Selecting the right tool depends on your application’s scale, performance needs, and existing infrastructure.


AI Database Design

By leveraging an AI-native stack, with an AI database at its core, organizations can create custom AI database management systems that reduce development complexity, improve application speeds, and optimize resource utilization. This architecture is particularly advantageous for applications requiring large-scale real-time AI operations, such as recommendation systems, intelligent search platforms, and agentic AI.


Capabilities to Look for in an AI Database

When selecting an AI database, it's important to evaluate capabilities that ensure scalability, performance, and integration with AI workflows will be suited to your needs. Below are key capabilities to consider.


  1. Vector Storage and Retrieval: Efficient handling of high-dimensional vector embeddings, optimized for large-scale vector storage with minimal query latency.
  2. Dynamic Indexing Techniques: The ability to choose or customize index types based on data size and application requirements. Ex: HNSW (Hierarchical Navigable Small World) for fast approximate nearest neighbor (ANN) search and Flat Indexes for smaller datasets.
  3. Hybrid Search: Combination of vector-based semantic search and traditional keyword search in a single query. Useful for balancing semantic accuracy and factual precision.
  4. Performance and Scalability: Low-latency query execution even with large datasets and the ability to distribute data and queries across multiple nodes for horizontal scalability.
  5. Integration with AI Models and Ecosystem: Direct support for popular machine learning frameworks like LangChain, LlamaIndex, and Hugging Face; Compatibility with AI model providers like OpenAI, Cohere, AWS, Azure; and built-in vectorizers to automate the transformation of raw data into embeddings.
  6. Data Flexibility: Multi-modal capabilities to handle diverse data types such as text, images, and audio.
  7. Data Compression and Optimization: Techniques like vector quantization to reduce storage size without compromising retrieval speed. Support for various compression algorithms tailored to different datasets and use cases.
  8. Security and Multi-Tenancy: Isolation of data across clients or projects through physical or logical separation (multi-tenancy). Enterprise-grade security features, including encryption, role-based access control, and compliance with data residency requirements.
  9. Cost-Performance Optimization: Flexible storage options (e.g., in-memory, on-disk, or cloud storage) to balance performance and cost. Ability to offload less frequently accessed data while maintaining real-time performance for critical queries.
  10. Ecosystem and Community Support: Strong developer ecosystem with other AI database tools, documentation, and community resources. Regular updates to support new AI technologies and maintain compatibility with evolving AI models and workflows.

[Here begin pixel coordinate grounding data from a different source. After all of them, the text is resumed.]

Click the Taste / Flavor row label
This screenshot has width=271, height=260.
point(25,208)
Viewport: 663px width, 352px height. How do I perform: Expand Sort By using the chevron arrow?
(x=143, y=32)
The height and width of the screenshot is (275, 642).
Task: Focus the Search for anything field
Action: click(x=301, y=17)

Using an open-source AI database provides flexibility, transparency, and cost-effectiveness, allowing developers to customize and optimize it for specific use cases without vendor lock-in.


Summary of AI Databases

Vector embeddings have become the core data type driving applications powered by LLMs and machine learning algorithms. Traditional databases, though evolving with vector extensions, are not optimized to handle the complexity of modern AI workloads. This has led to the rise of AI-native vector databases, such as Weaviate, which provide purpose-built AI database solutions for large-scale vector storage, efficient retrieval, and hybrid search capabilities.


Selecting the right AI database ultimately depends on your application’s scale, infrastructure, and performance needs. For enterprises prioritizing scalability and reliability, AI-native solutions like Weaviate provide a future-proof foundation to support evolving AI workflows.